Stellungnahme des Bundesrates
Le Conseil fédéral avait salué l'adoption de la Convention internationale pour la protection de toutes les personnes contre les disparitions forcées en décembre 2006. C'est un pas important vers une meilleure protection des personnes concernées par cette grave violation des droits humains. Le Conseil fédéral s'est engagé à entamer les travaux en vue de la signature et de la ratification de la convention.
Les offices fédéraux concernés (DDIP et OFJ) ont examiné les répercussions que la convention pourrait avoir sur le droit fédéral et cantonal. Il s'est avéré que des questions se posent surtout en relation avec le Code pénal suisse, avec les droits d'accès aux informations sur les personnes détenues, avec les droits de recours des proches de ces mêmes personnes, ou avec l'organisation des registres, tant au niveau fédéral que cantonal. Il existe par exemple en Suisse une grande diversité dans la forme et le contenu des registres listant les personnes détenues. Or, la convention entraîne une obligation de tenir des registres incluant des informations détaillées. À cet égard, le Conseil fédéral avait proposé de rejeter la motion Burkhalter 05.3773, "Banque de données centralisée répertoriant les personnes en détention", en raison des conséquences financières qu'aurait impliqués une telle banque de données. Quant à l'accès des proches, ainsi que de toute personne ayant un intérêt légitime, aux informations sur la détention, il pose des difficultés particulières dans la mesure où le droit suisse consacre essentiellement des droits aux détenus plutôt qu'à leurs proches, notamment pour des raisons de protection de la sphère privée.

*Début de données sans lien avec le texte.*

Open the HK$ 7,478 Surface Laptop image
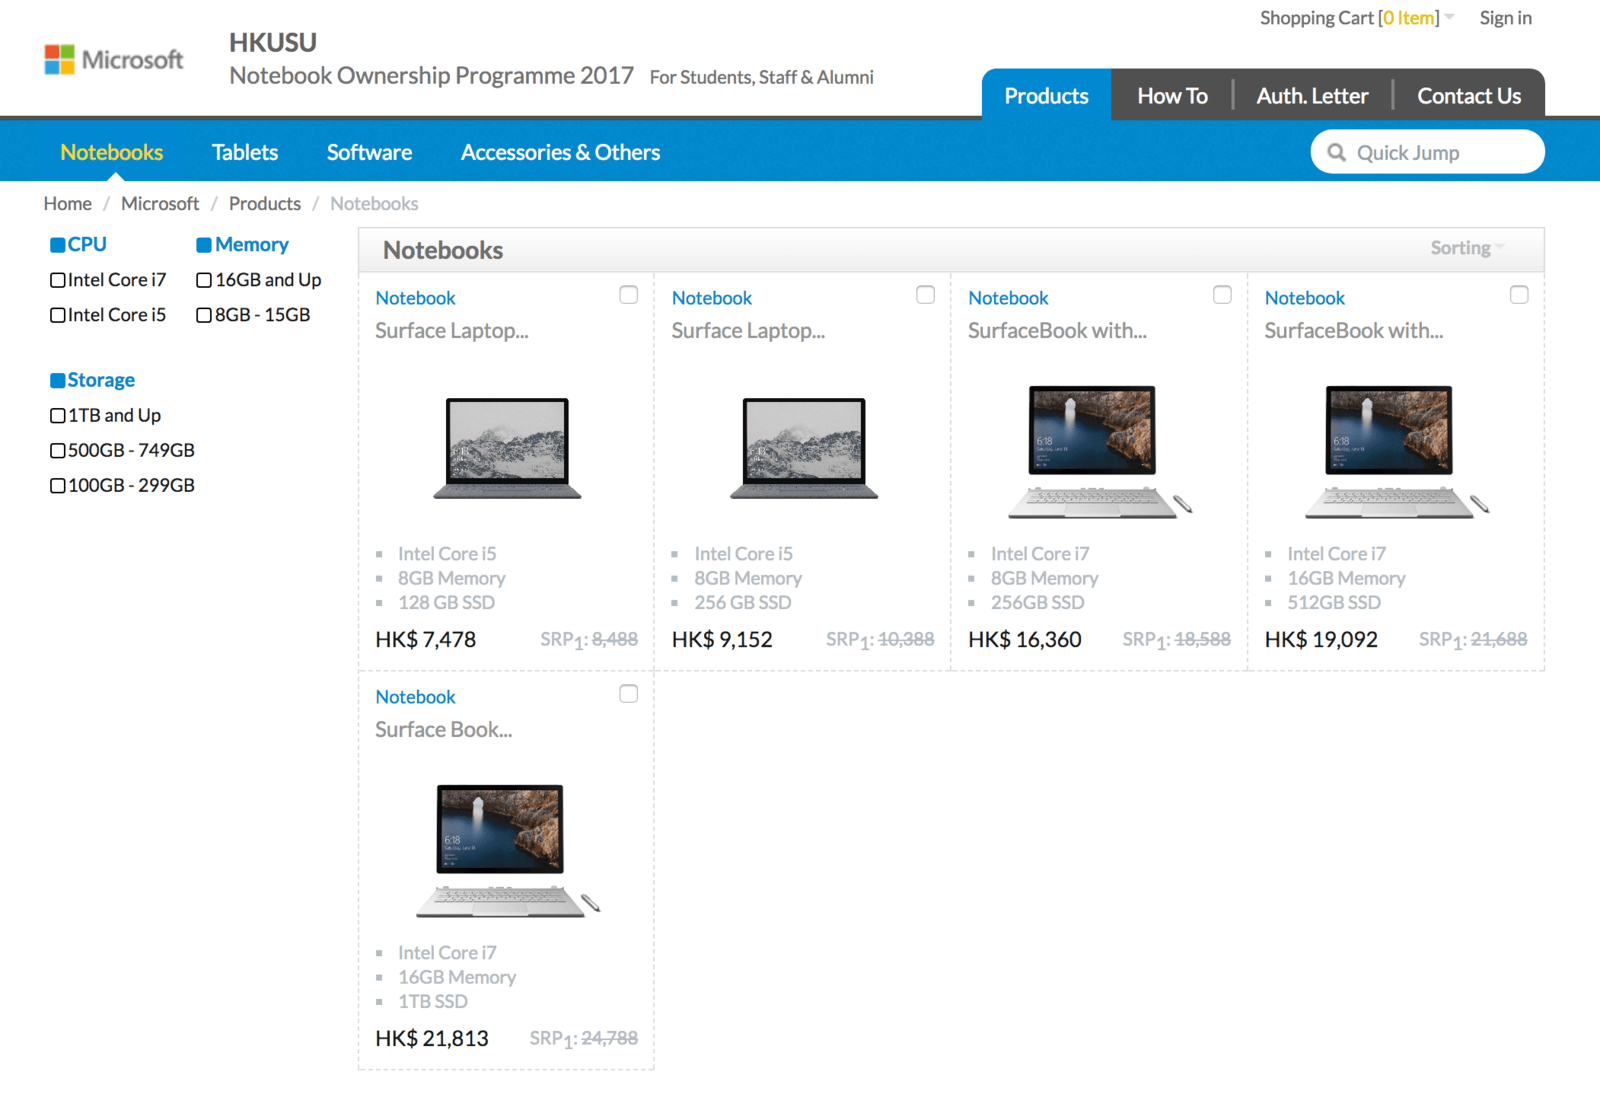This screenshot has width=1600, height=1107. (507, 448)
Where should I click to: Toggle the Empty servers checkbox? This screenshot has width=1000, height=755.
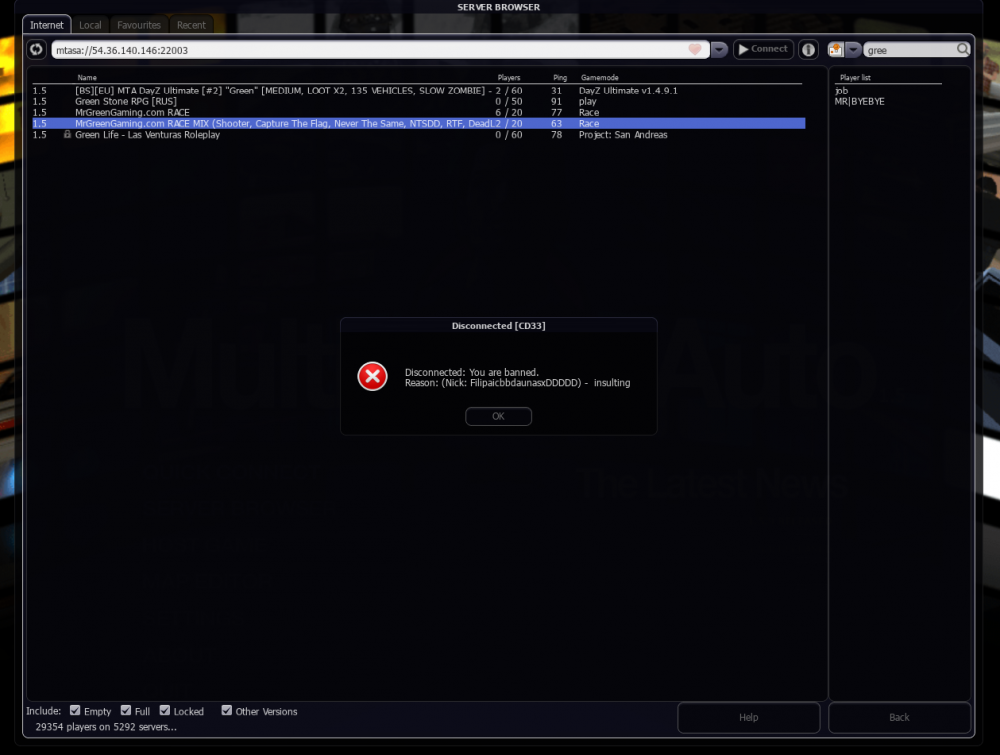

En résumé, la mise en oeuvre de la convention implique des modifications législatives du droit fédéral et cantonal ainsi que des charges financières supplémentaires, y compris pour les cantons. Par conséquent, ceux-ci seront consultés avant une décision du Conseil fédéral quant à la signature de la convention.
Il en résulte la nécessité de clarifier ces points avant que la proposition de signature puis de ratification puisse être soumise au Conseil fédéral.
Le Conseil fédéral propose d'accepter la motion.